Received: 17 June 2014

Accepted: 11 November 2014

Published: 22 November 2014

Abstract

Background

Several studies have shown that the immunophenotype of distant breast cancer metastases may differ significantly from that of the primary tumor, especially with regard to differences in the level of hormone receptor protein expression, a process known as receptor conversion. This study aimed to compare expression levels of several membrane proteins between primary breast tumors and their corresponding distant metastases in view of their potential applicability for molecular imaging and drug targeting.

Methods

Expression of Claudin-4, EGFR, CAIX, GLUT-1 and IGF1R was assessed by immunohistochemistry on tissue microarrays composed of 97 paired primary breast tumors and their distant (non-bone) metastases.

Results

In both the primary cancers and the metastases, Claudin-4 was most frequently expressed, followed by GLUT-1, CAIX and EGFR.

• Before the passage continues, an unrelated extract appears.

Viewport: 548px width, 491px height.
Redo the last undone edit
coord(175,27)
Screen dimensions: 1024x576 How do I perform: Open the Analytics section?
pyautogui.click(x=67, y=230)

From primary breast cancers to their distant metastases there was positive to negative conversion, e.g. protein expression in the primary tumor with no expression in its paired metastasis, in 6%, 19%, 12%, 38%, and 0% for Claudin-4 (n.s), GLUT-1 (n.s), CAIX (n.s), EGFR (n.s) and IGF1R (n.s) respectively. Negative to positive conversion was seen in 65%, 47%, 43%, 9% and 0% of cases for Claudin-4 (p = 0.049), GLUT-1 (p = 0.024), CAIX (p = 0.002), EGFR (n.s.) and IGF1R (n.s.) respectively. Negative to positive conversion of Claudin-4 in the metastasis was significantly associated with tumor size (p = 0.015), negative to positive conversion of EGFR with negative PR status (p = 0.046) and high MAI (p = 0.047) and GLUT-1 negative to positive conversion with (neo)adjuvant chemotherapy (p = 0.039) and time to metastasis formation (p = 0.034). CAIX and GLUT-1 expression in the primary tumor were significantly associated with high MAI (p = 0.008 and p = 0.038 respectively).

Conclusion

Claudin-4 is frequently expressed in primary breast cancers but especially in their metastases and is thereby an attractive membrane bound molecular imaging and drug target. Conversion in expression of the studied proteins from the primary tumor to metastases was fairly frequent, except for IGF1R, implying that the expression status of metastases cannot always be reliably predicted from the primary tumor, thereby necessitating biopsy for reliable assessment.

Keywords

Claudin-4 CAIX GLUT-1 Receptor conversion Breast cancer

Background

Breast cancer is the most prevalent cancer among women worldwide. The lifetime risk to develop breast cancer in The Netherlands is 1 in 8 for women and 1 in 1,000 for men [1, 2]. Due to the increased life expectancy and the changing age distribution in The Netherlands, the incidence of breast cancer is increasing every year. As a result of early diagnosis and improved local and systemic treatment, the five-year survival rate of breast cancer has increased over the last 20 years. Still, breast cancer is the leading cause of cancer mortality in women worldwide [3], in which progression of metastases plays a key role.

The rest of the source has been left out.